Count the lines in the data below that contain the string "icon", treating uppercase and lowercase as different. Reply with the number only.

Dataset records
^^^^
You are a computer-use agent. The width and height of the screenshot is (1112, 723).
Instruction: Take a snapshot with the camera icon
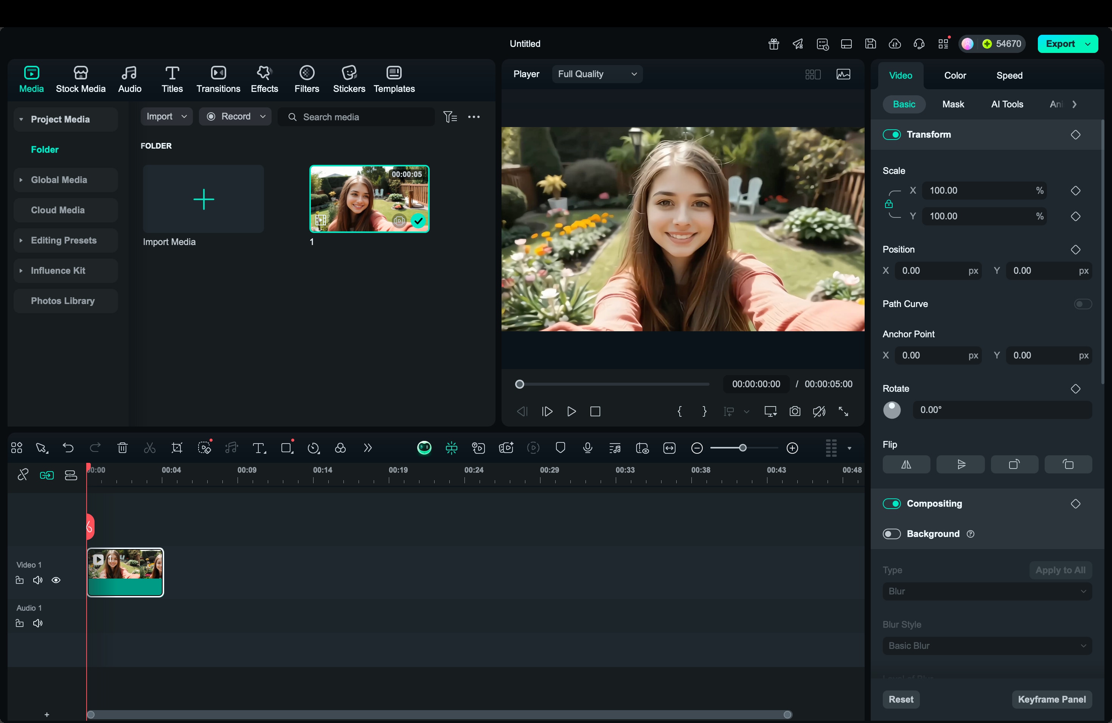795,411
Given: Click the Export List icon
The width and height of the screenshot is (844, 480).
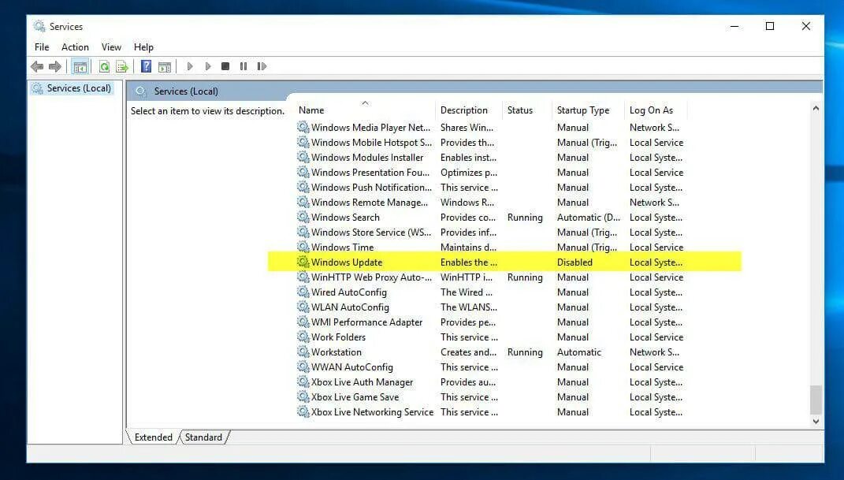Looking at the screenshot, I should (x=122, y=66).
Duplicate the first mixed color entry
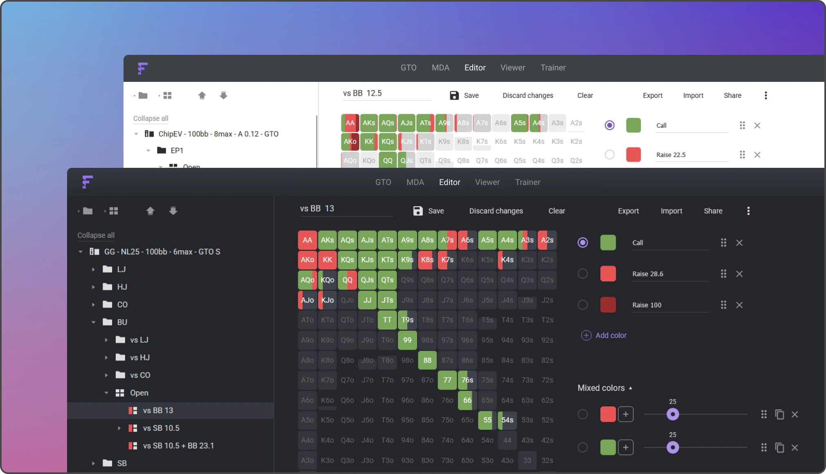Viewport: 826px width, 474px height. pos(779,414)
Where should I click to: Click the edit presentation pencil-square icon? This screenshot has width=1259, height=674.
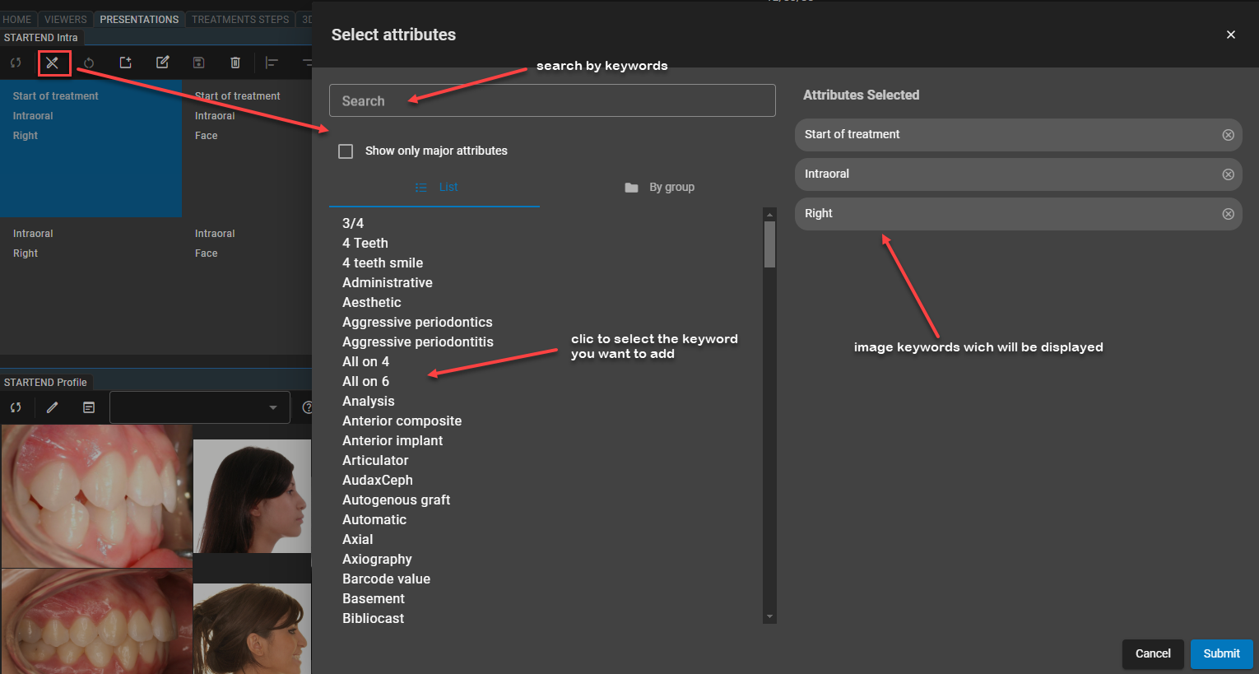pos(163,63)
^^^^
The output
3